* _The task_
Please identify each line of the material below that contains the string "pyautogui", and copy those lines. Case counts.

* _Task input_

# # # #

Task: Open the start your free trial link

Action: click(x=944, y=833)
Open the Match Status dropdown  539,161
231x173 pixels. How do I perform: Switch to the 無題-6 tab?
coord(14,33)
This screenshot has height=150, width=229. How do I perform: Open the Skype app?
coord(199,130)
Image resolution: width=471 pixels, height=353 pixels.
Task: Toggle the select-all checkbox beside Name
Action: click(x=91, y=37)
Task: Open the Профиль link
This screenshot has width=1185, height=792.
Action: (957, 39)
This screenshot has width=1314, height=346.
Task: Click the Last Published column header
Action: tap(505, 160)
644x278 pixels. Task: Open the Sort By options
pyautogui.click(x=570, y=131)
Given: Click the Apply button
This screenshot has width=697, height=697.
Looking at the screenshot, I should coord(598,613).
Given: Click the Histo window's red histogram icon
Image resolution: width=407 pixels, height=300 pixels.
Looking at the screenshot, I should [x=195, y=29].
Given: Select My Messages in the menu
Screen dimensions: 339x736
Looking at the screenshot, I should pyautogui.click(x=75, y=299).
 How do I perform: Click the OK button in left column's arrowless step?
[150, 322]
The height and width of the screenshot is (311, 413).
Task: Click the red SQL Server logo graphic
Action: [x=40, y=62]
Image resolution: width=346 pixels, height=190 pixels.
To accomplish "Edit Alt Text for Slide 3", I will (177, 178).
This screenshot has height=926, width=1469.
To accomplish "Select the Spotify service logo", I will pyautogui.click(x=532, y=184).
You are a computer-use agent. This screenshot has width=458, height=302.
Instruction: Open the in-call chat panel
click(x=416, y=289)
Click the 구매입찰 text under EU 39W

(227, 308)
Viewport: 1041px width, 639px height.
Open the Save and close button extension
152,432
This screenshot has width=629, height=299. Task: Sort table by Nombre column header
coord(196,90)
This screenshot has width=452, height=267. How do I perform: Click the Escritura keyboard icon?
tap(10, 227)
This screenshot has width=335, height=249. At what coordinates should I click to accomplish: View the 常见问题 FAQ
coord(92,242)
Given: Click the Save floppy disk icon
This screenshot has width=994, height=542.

# # # #

* _Result_
pyautogui.click(x=570, y=131)
Looking at the screenshot, I should pyautogui.click(x=75, y=299).
To accomplish "Select the Spotify service logo", I will pyautogui.click(x=532, y=184).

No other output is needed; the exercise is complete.